Bio

Karen Fang is a film scholar and cultural critic who writes about the intersection of eastern and western aesthetics in global culture.  Her books and publications span nineteenth-century British writing about exotic objects to twentieth and twenty-first century Hong Kong film, and explore how moments of modernization excite visual and narrative art. 

Karen’s most recent book, Arresting Cinema: Surveillance in Hong Kong Film, looks at scenes of social, spatial and data monitoring within one of the world’s most influential cinemas outside of Hollywood.  The book, praised for a “premise as fascinating and bone-chilling as some of the film noir flicks it describes,” appeared on the twentieth anniversary of Hong Kong’s transition to Chinese sovereignty, and its analysis of Hong Kong cinema’s unique and recurring variations on themes long central to Hollywood movies is both an illuminating account of an extraordinary national cinema and a telling glimpse into global surveillance culture.

Originally trained as a “Romanticist” specializing in early nineteenth-century British poets like Lord Byron and John Keats, Karen is fascinated by the cross-pollination of modern life.  Knowledge of the 1820s founding of the London police informs her study of the 1980s Hong Kong police, and many years documenting surveillance motifs in the work of Hong Kong cinema auteurs like John Woo, Michael Hui and Wong Kar-wai illuminates Karen’s more recent writing on canonical surveillance novels like George Orwell’s Nineteen Eighty-four and Aldous Huxley’s Brave New World.

At the University of Houston, Fang is a Professor in the Department of English, and she also is founder and chair of a college-level initiative in Media and the Moving Image.  As with her involvement in cultural institutions like the Museum of Fine Arts, Houston and Poland’s Five Flavours Film Festival, Fang is a firm believer in art’s capacity to enrich civic life.  Many of her former students now work in the arts or other creative industries, and Fang’s writing and teaching has been supported by fellowships from the Huntington Library, the Winterthur Museum, and the Rockwell Center for American Visual Studies.

As a mother, child of immigrants, and Sunday painter, Karen is especially honored to be currently working on a book about Bambi artist and Disney Legend Tyrus Wong.  Despite arriving when US laws prohibited citizenship to Chinese immigrants, Tyrus went on to shape many areas of American visual culture. Researching Tyrus’s life has required deep dives into diverse archives ranging from Disney, Warner Bros., Hallmark, the Smithsonian, and US Customs and Immigration, but the best reward of the project is meeting the community Tyrus inspired and the legacy of creative joy he leaves behind.  

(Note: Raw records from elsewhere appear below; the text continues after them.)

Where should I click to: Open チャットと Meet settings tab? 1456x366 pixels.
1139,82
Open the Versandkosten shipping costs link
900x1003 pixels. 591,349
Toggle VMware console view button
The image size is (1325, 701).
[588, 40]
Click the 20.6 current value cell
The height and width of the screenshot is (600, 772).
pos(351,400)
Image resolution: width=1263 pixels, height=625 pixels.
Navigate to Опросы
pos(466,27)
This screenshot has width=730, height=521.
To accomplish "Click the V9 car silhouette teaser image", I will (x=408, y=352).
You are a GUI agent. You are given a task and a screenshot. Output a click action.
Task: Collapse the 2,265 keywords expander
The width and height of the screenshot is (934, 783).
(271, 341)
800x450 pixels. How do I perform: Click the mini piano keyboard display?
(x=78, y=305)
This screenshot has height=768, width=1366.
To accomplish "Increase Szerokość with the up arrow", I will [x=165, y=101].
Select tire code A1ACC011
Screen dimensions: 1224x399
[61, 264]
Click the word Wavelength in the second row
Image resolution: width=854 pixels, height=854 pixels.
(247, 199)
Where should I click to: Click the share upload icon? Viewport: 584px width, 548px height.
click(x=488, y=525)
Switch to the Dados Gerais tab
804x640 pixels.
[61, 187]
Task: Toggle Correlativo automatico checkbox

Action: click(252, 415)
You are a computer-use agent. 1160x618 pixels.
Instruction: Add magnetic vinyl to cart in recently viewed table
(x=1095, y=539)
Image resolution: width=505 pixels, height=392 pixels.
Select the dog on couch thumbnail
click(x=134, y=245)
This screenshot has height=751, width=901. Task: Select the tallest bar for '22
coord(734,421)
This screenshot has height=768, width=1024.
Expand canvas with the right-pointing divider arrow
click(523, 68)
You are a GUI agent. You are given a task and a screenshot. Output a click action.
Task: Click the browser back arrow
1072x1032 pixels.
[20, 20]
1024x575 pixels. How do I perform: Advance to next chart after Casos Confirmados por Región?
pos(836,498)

Since starting this book project on Tyrus Wong, Karen has become a regular contributor to the nationally broadcast public radio program, The Engines of Our Ingenuity, where she focuses on stories about artistic innovations and art’s contribution to science and technology.  She also initiated and helped produce a short documentary on Tyrus’s friend and contemporary, the pioneering immigration attorney Y.C. Hong.